Holocaust Remembrance Day

Ruth Pakosz, one of the children photographed after the war, who is now part of the Remember Me Project.

April 8 is Holocaust Remembrance Day (Yom Hashoah), which marks the anniversary of the Warsaw ghetto uprising on the Hebrew calendar.

This year also marks the 70th anniversary of the Warsaw Ghetto Uprising. The New York Times has created a special resource page on the Warsaw Ghetto Uprising for Holocaust Remembrance Day, which includes original Times reporting from the 1930s and ’40s. Their coverage may be helpful for family research as an orientation to the period.

The image above is courtesy the New York Times: “In 2004, a survivor of the Holocaust, Leon Greenman, displayed the number that was tattooed on his arm at Auschwitz.” Go to related Lede blog post »

Also worth highlighting, the US Holocaust Memorial Museum has launched a project to try to identify 1,100 children from photographs taken immediately after the end of World War II. The photographs were made before the children were taken in by relief agencies.

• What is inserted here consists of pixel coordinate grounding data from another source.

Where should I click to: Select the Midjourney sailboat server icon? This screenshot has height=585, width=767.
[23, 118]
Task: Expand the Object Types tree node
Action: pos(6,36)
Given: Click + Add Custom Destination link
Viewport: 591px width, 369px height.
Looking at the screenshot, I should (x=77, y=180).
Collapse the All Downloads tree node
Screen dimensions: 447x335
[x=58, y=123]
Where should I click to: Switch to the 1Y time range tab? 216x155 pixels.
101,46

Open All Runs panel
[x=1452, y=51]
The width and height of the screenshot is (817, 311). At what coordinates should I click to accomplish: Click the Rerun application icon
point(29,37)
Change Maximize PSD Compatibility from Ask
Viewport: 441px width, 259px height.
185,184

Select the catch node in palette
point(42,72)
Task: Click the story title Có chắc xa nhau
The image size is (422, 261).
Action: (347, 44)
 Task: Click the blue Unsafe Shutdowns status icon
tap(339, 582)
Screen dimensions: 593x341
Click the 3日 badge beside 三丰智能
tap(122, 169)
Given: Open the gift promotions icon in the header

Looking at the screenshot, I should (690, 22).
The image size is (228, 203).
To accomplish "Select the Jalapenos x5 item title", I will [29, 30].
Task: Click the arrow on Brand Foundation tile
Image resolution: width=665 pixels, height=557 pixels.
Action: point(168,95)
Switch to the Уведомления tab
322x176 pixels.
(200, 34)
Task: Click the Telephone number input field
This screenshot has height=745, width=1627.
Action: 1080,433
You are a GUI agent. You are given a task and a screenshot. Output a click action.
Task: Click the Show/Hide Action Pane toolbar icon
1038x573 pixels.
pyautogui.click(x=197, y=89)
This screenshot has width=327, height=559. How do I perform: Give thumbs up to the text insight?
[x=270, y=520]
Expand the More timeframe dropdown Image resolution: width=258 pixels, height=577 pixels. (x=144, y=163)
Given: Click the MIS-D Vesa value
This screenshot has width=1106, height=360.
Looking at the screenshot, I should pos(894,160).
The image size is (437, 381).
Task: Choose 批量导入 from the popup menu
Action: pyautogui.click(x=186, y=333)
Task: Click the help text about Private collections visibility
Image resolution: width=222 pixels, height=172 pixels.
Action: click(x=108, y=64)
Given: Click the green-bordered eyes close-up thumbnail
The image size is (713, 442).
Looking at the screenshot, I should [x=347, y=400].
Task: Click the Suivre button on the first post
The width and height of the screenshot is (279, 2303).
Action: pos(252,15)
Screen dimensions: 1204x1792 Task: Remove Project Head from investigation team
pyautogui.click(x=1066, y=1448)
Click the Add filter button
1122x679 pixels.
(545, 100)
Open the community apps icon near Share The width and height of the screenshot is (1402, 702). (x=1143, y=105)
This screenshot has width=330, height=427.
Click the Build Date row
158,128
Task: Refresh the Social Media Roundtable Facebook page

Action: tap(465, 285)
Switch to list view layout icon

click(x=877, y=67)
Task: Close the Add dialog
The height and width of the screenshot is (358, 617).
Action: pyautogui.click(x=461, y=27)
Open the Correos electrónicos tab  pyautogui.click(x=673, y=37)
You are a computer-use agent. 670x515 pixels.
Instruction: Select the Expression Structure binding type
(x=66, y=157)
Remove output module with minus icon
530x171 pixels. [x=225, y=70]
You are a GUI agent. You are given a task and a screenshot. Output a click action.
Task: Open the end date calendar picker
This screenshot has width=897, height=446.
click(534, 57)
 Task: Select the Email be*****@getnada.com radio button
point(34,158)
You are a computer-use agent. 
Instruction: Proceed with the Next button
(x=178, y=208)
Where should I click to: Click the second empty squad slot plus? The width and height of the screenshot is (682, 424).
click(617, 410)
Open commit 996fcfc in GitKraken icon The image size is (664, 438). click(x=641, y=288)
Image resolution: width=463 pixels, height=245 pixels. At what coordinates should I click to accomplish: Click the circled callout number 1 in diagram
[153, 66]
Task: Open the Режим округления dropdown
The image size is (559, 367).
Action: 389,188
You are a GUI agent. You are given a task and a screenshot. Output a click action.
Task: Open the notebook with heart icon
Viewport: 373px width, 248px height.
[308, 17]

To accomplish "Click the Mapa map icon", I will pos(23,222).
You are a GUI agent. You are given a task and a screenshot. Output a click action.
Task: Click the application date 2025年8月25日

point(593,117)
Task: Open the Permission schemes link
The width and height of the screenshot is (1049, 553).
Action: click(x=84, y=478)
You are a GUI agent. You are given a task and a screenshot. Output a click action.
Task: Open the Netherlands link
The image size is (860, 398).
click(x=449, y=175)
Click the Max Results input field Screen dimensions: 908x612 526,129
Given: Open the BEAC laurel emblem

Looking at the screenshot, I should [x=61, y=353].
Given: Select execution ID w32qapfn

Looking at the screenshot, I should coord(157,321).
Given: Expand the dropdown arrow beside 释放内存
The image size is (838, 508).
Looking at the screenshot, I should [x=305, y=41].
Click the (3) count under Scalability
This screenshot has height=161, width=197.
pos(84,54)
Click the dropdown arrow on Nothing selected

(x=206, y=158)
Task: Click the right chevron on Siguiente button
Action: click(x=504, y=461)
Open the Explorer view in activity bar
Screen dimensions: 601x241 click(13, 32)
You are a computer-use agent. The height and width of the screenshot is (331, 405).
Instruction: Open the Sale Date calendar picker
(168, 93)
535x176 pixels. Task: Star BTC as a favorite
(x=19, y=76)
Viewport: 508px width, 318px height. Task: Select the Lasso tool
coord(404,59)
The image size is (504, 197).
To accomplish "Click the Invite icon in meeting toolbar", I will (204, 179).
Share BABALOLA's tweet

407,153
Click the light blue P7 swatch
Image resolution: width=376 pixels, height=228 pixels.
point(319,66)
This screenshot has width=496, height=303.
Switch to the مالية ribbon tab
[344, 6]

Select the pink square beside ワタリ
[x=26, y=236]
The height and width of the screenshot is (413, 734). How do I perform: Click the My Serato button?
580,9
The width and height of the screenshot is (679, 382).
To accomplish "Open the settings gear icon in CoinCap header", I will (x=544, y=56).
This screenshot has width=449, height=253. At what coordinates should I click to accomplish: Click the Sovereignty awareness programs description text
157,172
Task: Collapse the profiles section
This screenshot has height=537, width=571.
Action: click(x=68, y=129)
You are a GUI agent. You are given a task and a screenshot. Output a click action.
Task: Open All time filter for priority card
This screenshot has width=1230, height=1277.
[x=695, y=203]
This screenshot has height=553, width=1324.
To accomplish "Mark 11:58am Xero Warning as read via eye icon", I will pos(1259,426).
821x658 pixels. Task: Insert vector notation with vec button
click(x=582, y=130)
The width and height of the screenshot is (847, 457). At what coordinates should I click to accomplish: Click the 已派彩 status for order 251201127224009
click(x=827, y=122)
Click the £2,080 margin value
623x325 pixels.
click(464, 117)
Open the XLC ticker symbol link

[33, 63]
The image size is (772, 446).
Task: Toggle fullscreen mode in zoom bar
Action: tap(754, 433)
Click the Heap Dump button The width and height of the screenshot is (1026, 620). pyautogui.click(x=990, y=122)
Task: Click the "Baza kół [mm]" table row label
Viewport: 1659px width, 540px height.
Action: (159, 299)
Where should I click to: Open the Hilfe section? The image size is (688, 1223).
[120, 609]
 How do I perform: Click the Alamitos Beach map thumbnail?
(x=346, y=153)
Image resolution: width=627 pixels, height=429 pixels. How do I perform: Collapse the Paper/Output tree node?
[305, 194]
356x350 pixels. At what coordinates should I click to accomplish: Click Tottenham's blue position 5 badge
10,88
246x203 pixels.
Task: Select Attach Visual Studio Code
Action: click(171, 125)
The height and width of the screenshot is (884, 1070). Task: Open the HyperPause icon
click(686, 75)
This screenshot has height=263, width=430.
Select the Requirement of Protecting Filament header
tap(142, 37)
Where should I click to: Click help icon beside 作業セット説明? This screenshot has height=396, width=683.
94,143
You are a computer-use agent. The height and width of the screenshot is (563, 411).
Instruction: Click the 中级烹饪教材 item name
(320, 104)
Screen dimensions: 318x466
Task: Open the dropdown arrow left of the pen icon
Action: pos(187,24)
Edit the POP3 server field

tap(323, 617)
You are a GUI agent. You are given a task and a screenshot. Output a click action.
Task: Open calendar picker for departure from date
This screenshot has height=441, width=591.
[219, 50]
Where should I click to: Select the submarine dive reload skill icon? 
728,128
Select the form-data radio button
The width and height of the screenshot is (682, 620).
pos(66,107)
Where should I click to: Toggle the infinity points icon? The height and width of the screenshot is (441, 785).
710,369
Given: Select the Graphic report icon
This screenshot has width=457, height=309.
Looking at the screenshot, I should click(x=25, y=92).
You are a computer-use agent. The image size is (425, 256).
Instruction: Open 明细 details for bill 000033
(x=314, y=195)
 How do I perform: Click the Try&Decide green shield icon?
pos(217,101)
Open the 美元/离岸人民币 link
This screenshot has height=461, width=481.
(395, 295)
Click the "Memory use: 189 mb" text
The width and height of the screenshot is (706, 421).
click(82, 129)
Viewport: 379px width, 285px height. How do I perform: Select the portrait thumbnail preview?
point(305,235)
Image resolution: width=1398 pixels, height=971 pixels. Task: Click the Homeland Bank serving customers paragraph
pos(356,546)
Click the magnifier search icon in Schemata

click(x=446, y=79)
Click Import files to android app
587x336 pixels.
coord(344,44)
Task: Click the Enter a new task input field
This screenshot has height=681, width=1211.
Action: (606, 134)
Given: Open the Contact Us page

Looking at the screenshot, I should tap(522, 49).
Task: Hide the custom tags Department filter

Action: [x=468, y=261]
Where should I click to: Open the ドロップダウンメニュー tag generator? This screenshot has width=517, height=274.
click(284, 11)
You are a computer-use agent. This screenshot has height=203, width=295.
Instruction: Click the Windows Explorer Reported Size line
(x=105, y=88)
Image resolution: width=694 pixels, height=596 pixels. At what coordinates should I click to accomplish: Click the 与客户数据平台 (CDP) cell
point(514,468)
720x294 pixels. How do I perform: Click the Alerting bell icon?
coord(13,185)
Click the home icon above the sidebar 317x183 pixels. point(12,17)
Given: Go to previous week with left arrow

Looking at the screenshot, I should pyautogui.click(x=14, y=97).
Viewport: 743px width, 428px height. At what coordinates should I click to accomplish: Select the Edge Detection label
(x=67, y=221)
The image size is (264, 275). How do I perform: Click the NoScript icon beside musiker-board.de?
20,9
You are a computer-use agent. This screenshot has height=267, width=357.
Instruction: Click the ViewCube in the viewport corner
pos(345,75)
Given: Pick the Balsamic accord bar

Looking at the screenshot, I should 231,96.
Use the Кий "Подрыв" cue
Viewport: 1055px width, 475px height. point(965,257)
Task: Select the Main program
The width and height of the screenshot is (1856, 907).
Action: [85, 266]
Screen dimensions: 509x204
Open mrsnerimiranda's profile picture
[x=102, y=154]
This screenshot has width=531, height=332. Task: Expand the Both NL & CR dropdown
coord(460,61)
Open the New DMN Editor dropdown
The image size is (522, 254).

The images for this project have been provided by the United States Holocaust Memorial Museum, the Jacob Rader Marcus Center of the American Jewish Archives, and the Museum of Jewish Heritage, A Living Memorial to the Holocaust. Officials from these museums and archives hope to learn who the children are, what happened to them, and help reconnect them to relatives.

The “Remember Me” Project seeks the public’s help in identifying 1,100 children among tens of thousands who were uprooted by the war. You can provide identification information when you browse the collection by name at: http://rememberme.ushmm.org/pages/browse or in a picture gallery at: http://rememberme.ushmm.org/gallery.

The project website states, “Even if you don’t recognize anyone, please share these powerful photographs with your family and friends. Doing so will increase the chances of identifying these children and will help raise awareness about the experiences of the most vulnerable victims of war and genocide.” The least we can give on Holocaust Remembrance Day is our time and awareness.